Terkadang, hanya sebagian plasenta yang lahir spontan, dan ada sebagian kecil atau lobus asesorius yang tertinggal. Pada kasus seperti ini, USG juga dapat digunakan untuk melihat sisa plasenta yang tertinggal di kavum uteri.[8,23]
Pemeriksaan Laboratorium
Pemeriksaan laboratorium, seperti pemeriksaan darah lengkap dapat dilakukan untuk menilai syok hipovolemik pada pasien. Tes golongan darah dan rhesus juga sebaiknya dilakukan secepatnya, berhubungan dengan persiapan transfusi darah.
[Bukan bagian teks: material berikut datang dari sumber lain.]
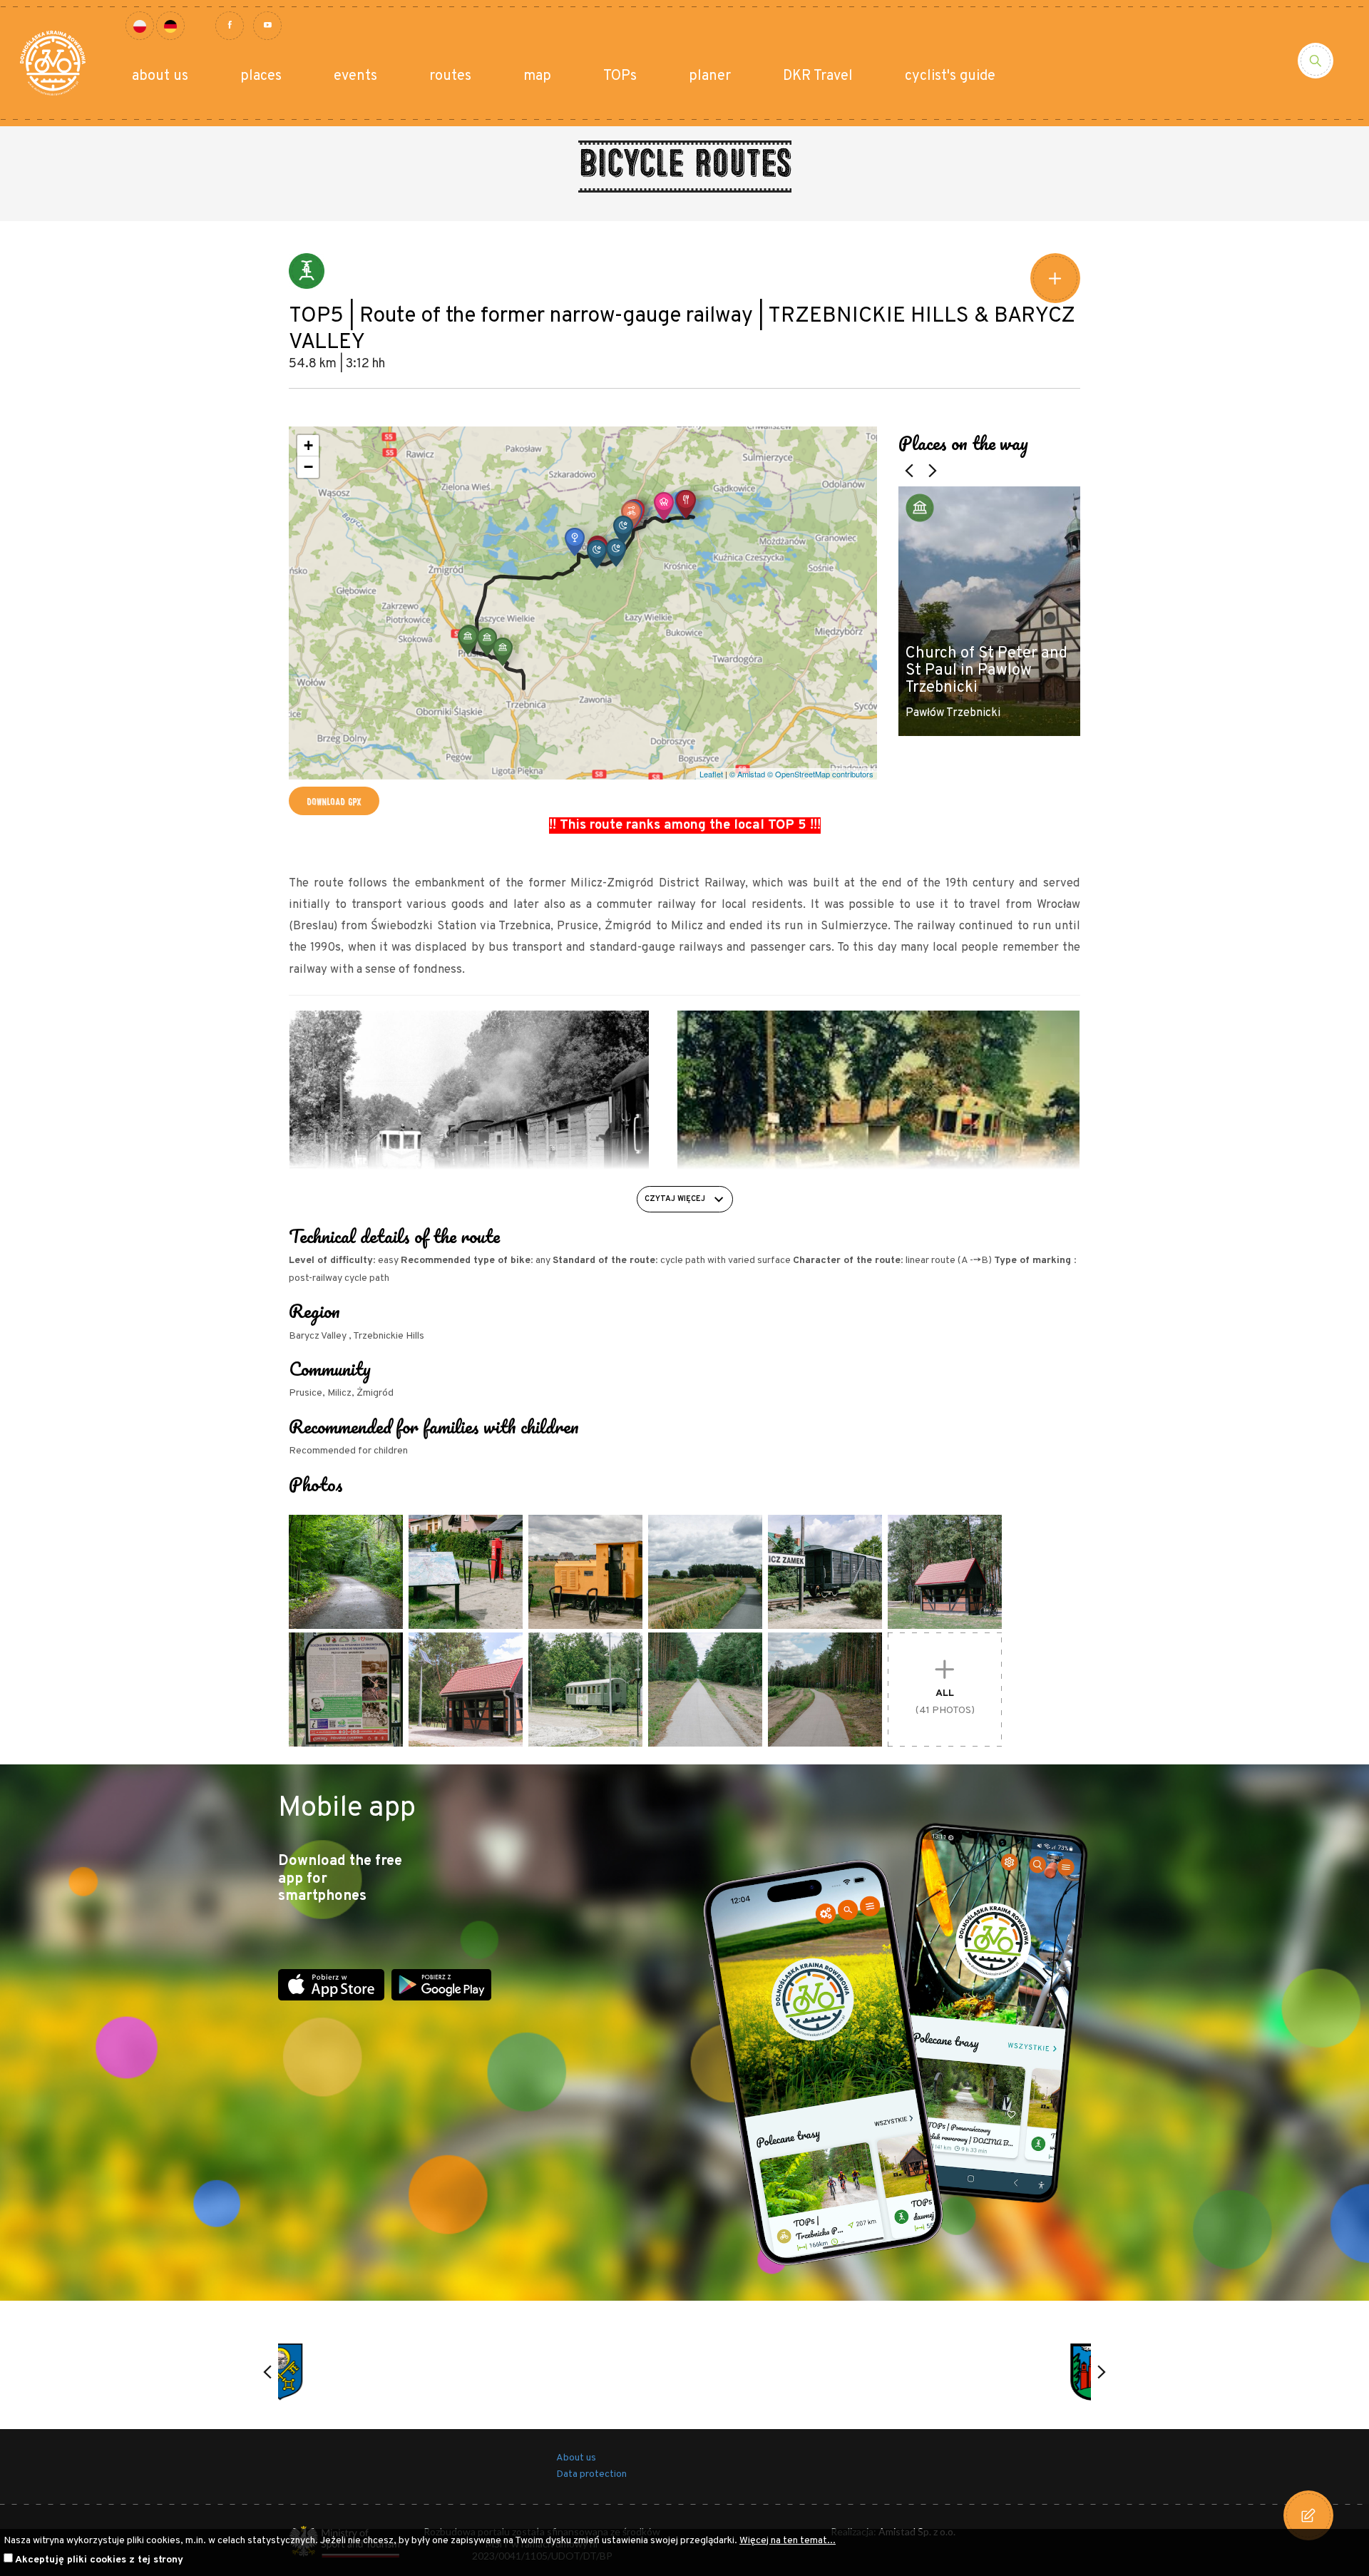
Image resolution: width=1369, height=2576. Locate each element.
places (261, 76)
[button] (503, 652)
Selain itu, pemeriksaan fungsi ginjal, misalnya blood urea nitrogen (BUN) dan kreatinin, dapat dilakukan untuk menilai komplikasi dari syok.[22]
Pemeriksaan Histopatologi
Pemeriksaan patologi plasenta merupakan pemeriksaan tambahan yang dapat dilakukan, dan umumnya dilakukan untuk tujuan penelitian. Gambaran makroskopik plasenta pada keadaan retensio plasenta umumnya memiliki luas permukaan yang lebih kecil dan berbentuk lebih lonjong, dibandingkan plasenta normal.
Selain itu, histologi plasenta pada pasien retensio plasenta juga dapat menunjukkan tanda kurang perfusi maternal, seperti tanda infark plasenta, sel giant trophoblastic multinucleated, chorangiosis, kista septal, dan vilus fibrotik.[8,24]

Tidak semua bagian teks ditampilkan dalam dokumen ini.